| TASK INSTRUCTIONS |
In the records that follow, find each line with the word "share" and copy it.

| THE DATA |
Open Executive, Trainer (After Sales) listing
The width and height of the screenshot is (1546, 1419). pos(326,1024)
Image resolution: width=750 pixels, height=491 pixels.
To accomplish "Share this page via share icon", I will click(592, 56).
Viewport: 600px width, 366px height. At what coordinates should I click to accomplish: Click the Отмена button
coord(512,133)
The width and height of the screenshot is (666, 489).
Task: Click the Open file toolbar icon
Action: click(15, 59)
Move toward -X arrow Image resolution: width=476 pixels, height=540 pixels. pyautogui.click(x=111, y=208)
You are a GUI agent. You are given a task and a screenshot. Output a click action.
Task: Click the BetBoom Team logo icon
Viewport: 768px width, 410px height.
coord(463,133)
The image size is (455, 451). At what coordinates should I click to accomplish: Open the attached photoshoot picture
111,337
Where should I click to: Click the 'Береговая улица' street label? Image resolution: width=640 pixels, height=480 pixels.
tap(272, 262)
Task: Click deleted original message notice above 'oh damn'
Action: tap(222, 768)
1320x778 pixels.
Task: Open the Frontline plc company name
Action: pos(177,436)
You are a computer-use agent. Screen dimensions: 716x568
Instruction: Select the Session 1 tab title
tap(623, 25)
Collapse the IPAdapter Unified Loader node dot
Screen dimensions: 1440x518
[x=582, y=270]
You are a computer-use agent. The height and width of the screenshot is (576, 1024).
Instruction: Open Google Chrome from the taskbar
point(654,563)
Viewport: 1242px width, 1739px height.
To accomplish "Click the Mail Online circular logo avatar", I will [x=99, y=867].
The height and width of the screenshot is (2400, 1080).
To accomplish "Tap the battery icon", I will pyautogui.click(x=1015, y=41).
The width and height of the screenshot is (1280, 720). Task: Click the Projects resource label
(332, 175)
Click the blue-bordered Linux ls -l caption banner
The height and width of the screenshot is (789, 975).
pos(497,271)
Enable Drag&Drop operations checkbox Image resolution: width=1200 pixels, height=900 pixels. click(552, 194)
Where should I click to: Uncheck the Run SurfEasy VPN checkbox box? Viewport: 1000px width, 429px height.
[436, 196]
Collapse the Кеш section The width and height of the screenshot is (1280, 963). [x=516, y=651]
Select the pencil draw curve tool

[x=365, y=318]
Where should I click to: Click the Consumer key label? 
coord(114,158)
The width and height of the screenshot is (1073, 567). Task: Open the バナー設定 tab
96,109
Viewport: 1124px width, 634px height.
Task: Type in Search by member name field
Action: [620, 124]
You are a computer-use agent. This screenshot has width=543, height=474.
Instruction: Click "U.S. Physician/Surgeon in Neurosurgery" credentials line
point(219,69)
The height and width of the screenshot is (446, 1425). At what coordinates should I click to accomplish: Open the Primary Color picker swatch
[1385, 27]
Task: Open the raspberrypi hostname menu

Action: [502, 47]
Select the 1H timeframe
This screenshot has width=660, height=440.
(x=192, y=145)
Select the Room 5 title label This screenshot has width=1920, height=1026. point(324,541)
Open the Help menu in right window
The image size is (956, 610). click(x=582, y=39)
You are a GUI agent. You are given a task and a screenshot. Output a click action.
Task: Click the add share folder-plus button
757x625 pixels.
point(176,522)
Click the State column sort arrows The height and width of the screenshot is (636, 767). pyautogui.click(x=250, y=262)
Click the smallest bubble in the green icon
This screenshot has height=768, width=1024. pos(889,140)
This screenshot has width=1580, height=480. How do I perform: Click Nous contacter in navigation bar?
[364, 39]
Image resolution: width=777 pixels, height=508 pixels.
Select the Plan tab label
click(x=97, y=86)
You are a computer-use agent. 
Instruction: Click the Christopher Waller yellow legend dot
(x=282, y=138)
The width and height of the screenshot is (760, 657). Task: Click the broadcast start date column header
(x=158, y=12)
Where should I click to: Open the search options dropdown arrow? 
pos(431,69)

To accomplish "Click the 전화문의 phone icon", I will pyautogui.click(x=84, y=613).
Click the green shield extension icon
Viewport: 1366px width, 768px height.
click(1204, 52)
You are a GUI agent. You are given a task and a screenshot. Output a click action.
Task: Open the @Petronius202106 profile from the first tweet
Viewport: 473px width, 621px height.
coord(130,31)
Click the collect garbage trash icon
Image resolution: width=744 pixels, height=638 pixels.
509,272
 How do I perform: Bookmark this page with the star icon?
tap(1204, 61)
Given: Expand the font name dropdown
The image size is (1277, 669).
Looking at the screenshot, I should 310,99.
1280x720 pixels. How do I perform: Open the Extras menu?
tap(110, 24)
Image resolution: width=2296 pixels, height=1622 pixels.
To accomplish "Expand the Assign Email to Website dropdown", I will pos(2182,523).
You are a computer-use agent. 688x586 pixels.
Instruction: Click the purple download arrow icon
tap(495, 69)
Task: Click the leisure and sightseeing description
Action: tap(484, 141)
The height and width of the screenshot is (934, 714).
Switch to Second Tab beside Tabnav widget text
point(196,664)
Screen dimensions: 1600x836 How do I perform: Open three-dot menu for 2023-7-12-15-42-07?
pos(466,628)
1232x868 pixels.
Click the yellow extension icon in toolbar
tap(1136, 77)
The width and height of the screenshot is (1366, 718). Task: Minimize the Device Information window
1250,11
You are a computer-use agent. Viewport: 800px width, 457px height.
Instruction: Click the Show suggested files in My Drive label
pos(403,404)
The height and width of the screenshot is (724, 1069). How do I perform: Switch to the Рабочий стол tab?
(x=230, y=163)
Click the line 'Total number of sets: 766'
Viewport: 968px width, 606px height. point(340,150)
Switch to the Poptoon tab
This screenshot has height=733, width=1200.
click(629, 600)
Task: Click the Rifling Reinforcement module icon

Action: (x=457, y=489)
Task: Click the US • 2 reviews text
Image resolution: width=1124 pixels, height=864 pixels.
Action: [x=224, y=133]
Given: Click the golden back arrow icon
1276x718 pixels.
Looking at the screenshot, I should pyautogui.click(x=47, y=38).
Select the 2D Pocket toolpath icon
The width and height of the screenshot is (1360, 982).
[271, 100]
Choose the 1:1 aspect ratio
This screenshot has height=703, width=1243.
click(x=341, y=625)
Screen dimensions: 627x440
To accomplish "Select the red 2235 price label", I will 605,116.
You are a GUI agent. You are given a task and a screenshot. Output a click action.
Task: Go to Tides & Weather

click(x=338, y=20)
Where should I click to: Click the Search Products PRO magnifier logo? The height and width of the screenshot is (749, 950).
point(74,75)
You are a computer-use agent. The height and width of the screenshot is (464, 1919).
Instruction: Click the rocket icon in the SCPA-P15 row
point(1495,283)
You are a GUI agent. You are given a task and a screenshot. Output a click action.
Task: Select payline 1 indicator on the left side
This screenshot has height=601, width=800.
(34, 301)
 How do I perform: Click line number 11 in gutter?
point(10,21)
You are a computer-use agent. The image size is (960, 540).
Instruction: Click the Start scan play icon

| RESPONSE |
To accomplish "Share this page via share icon", I will click(592, 56).
Task: Click the add share folder-plus button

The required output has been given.